The water samples for the analysis were collected during a circumnavigation of the world with the French research ship “Tara” in the years 2009 to 2013. On this expedition, the researchers took water samples from depths of up to 1,000 meters at 210 points. From this, they isolated the genome of many known and thousands of previously unknown RNA viruses. They presented the first results in April in “Science”. In their new publication, the US researchers analyze the role played by these pathogens in the world’s oceans.
At first glance, viruses shouldn’t actually be global players in nature because they can’t reproduce themselves, but need other organisms to do so. But they are omnipresent. According to the new analyses, RNA viruses in the world’s oceans mainly have algae and fungi as hosts. Many of these organisms float in the water with little or no propulsion and are passively transported by currents. They belong to the “plankton”, which comes from the Greek and means “that which is driven about”.

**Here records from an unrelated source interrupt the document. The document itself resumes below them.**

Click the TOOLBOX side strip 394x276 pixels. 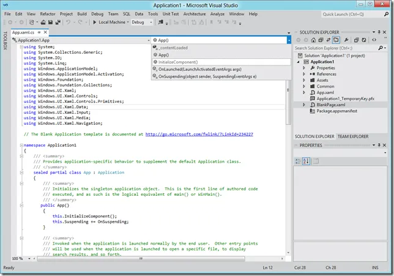(x=5, y=40)
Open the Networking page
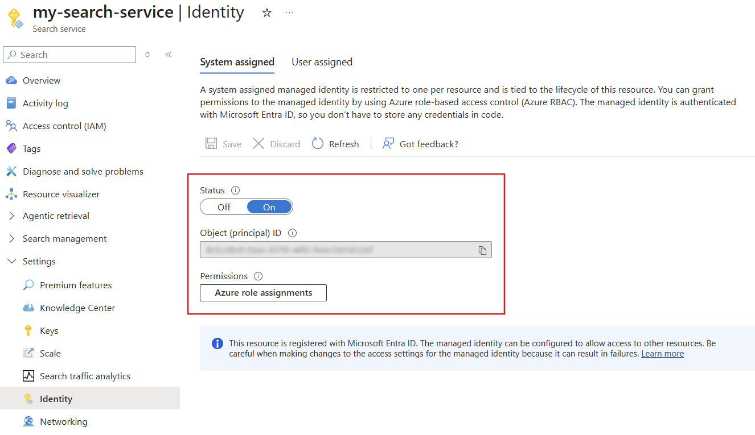The image size is (755, 435). pos(63,421)
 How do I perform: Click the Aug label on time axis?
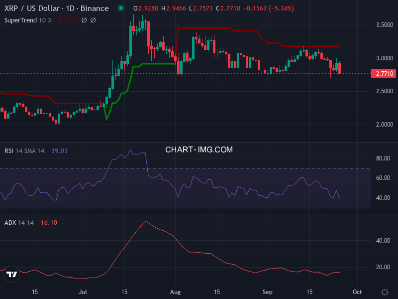(175, 292)
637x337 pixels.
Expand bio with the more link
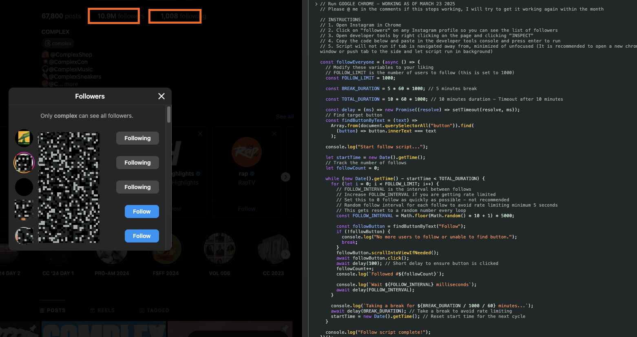[x=71, y=84]
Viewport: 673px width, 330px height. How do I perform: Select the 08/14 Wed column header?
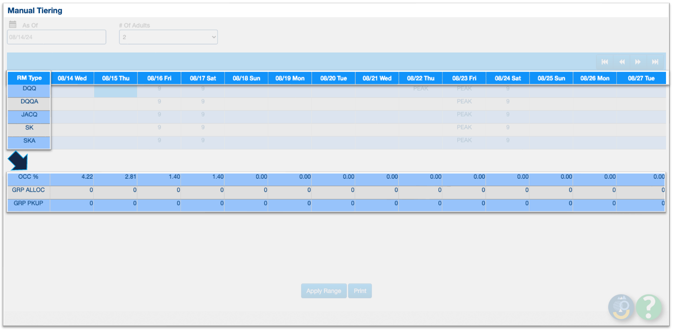pos(72,78)
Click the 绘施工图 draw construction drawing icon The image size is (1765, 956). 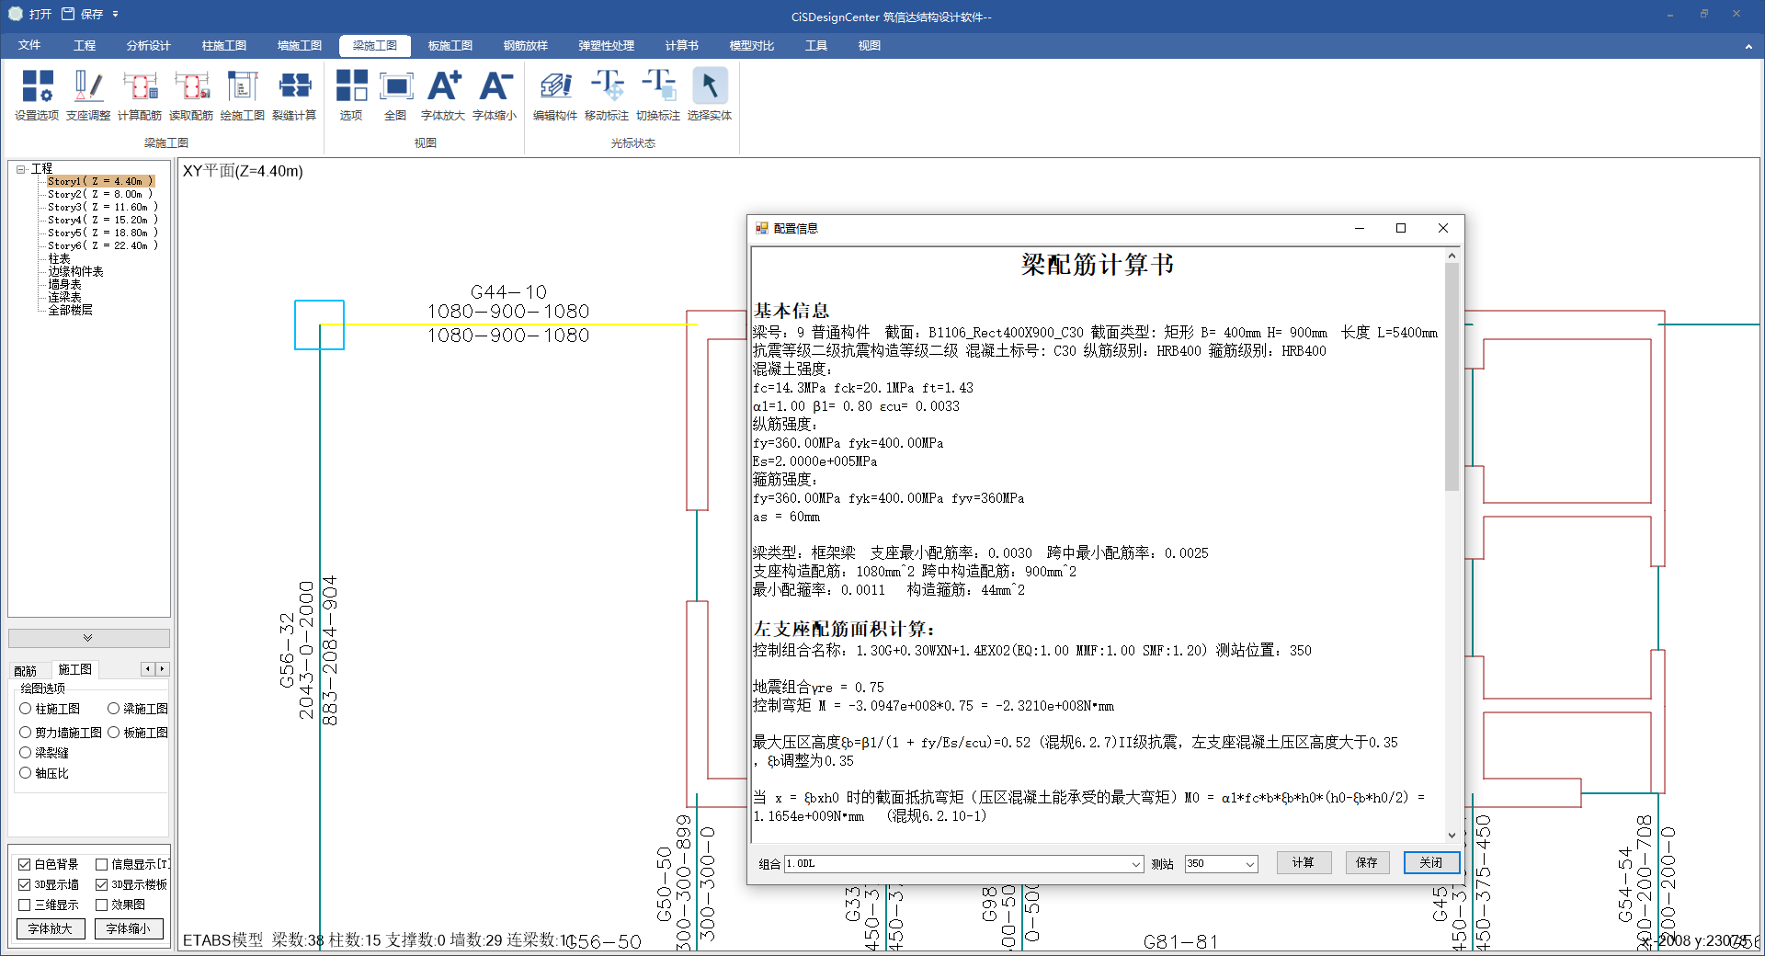tap(243, 95)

Like land plants, algae and other plankton organisms carry out photosynthesis and form biomolecules from carbon dioxide, water and some trace elements. Plankton produces around half of the biomass on earth. However, the RNA viruses intervene in the metabolism of their host organisms in order to get them to produce new viruses. In doing so, they can also reprogram photosynthesis, essentially changing the basis of life, Sullivan and his team explain. This in turn influences the climate because algae and higher plants use the greenhouse gas carbon dioxide from the air and water to produce biomass.
If the pathogens weaken algae, bioproduction falters and takes less carbon dioxide out of the air. The plankton forms less biomass, from which fewer animals can then feed. The climate balance is also changing: many organisms are decomposed by fungi and microorganisms after they die. Most of the carbon contained in the air is released back into the air in the form of carbon dioxide and heats up the climate. Some of the organisms, however, sink to the bottom of the sea. The carbon transported with them thus disappears from the climate system in the long term.
Sullivan and his team use the frequency of RNA viruses to draw conclusions about this process, known as the “carbon pump”. The RNA viruses in the water therefore have a particularly strong influence on the ecosystem of the polar seas. The team suspects that the viruses could stay there longer in the cold and thus improve their chances of finding a host. In warm water, on the other hand, viruses are decomposed more quickly.
Predatory fish apparently have a strong influence on the marine communities there. Gail Ashton and Gregory Ruiz from the Smithsonian Environmental Research Center in Tiburon, California, and their team also report this in the journal Science.
The group conducted standardized experiments at 36 locations along the Pacific and Atlantic coasts of North, Central and South America, from which they were able to conclude how much the predators affect bottom-seated organisms. Most bottom dwellers disappeared into the warm waters. The team suspects that if climate change continues to heat up the world’s oceans, the influence of predatory fish on ecosystems could increase.